Jangan Mencari Ridha Manusia (Bagian 2)

 
Jangan Mencari Ridha Manusia (Bagian 2)
Sumber Gambar: Ilustrasi/Laduni.ID

Laduni.ID, Jakarta – Banyak orang hidupnya susah, hanya karena masalah sepele yang dia bikin sendiri. Misalnya, gara2 terlalu memperhatikan pandangan dan penilaian orang lain tentang dirinya. Ingin dipandang ideal oleh seluruh manusia dan teramat khawatir dikomentari mereka. Ketika akan berbuat suatu kebaikan, yang dipikirkan adalah “Nanti bagaimana pandangan orang, jika saya berbuat ini?”, “Apa kata dunia?”, dan berbagai macam ketakutan lainnya.

Problematika Mengharap Ridho Manusia

Gara-gara sikap seperti ini, setiap berbuat sesuatu atau meninggalkan sesuatu, yang selalu dia perhatikan adalah apa komentar orang pasca sikap tersebut. Bila ada satu orang saja yang berkomentar negatif, hari-harinya bakal terus dipenuhi dengan kegelisahan, kegundahgulanaan dan kegalauan.

Ketahuilah, bahwa yang akan kita rasakan hanyalah kelelahan dan keletihan belaka. Bila setiap perbuatan yang kita lakukan, hanya untuk mencari simpati manusia, mengikuti setiap keinginannya, pemikirannya dan kesukaannya. Memilih keridhaan manusia adalah sebuah kesia-siaan. Sebab jalannya bengkok dan tidak tentu ujungnya. Jalan sukar itu dipaksakan untuk ditempuh, padahal ujungnya adalah jalan buntu.

Gara-gara sikap seperti itu, akhirnya menjadi penghalang hati, yang mencegah seseorang menemukan kelezatan ibadah, hanya karena mengharapkan ridha makhluk atau manusia dan tergantung pujiannya.
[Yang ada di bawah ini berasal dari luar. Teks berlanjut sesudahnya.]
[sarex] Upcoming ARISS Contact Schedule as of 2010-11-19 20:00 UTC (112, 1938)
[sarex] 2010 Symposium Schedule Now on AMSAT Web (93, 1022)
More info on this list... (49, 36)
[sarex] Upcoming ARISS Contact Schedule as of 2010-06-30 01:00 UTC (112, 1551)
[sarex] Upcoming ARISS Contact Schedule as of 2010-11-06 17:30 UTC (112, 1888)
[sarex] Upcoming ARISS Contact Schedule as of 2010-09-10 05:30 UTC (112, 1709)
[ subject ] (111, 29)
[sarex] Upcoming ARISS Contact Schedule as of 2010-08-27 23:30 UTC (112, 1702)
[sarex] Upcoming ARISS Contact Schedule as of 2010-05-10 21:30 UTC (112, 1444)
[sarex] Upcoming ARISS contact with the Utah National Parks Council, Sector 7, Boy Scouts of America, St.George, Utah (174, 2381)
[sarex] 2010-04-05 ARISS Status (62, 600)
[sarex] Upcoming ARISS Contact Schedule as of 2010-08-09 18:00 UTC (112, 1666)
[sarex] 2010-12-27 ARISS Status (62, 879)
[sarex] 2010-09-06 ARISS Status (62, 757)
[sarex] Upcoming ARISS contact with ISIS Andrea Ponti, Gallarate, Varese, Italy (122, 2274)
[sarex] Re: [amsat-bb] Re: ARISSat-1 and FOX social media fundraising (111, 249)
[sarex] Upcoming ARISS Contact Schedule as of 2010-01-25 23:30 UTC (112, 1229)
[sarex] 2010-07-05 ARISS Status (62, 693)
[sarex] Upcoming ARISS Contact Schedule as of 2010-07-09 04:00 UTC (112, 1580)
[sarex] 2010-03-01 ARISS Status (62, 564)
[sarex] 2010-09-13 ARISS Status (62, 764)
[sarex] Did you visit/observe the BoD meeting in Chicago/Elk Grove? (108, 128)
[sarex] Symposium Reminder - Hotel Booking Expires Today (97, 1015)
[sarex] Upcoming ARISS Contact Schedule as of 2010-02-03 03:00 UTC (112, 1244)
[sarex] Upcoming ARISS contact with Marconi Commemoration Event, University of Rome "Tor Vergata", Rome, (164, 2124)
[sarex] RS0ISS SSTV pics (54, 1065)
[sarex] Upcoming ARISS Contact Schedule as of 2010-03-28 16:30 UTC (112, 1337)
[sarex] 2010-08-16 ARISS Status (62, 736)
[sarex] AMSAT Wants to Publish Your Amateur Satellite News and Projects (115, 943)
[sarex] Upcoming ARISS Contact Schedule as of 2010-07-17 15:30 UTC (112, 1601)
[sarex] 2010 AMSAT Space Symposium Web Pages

Ingatlah, bahwa pujian dari makhluk merupakan sesuatu yang kosong, tidak akan membahayakanmu jika mereka semua marah atau tidak suka kepadamu, dan tidak memberi manfaat kepadamu sedikitpun, jika mereka tidak ridha/suka padamu. Palingkan hatimu dari mencari ridha mereka. Apabila hati mereka ridha padamu, mereka tidak akan menghasad dan merugikan akhiratmu.

Untuk apa waktu kita habiskan demi mengambil muka manusia? Bukankah mereka pun hamba seperti kita adanya? Mereka pun lemah tidak berdaya, tak kuasa menolong dirinya sendiri, apalagi menolong orang lain? Mengapa kita tak kunjung sadar akan kekuasaan Sang Khalik, padahal di tangan-Nya lah kehidupan dan kematian?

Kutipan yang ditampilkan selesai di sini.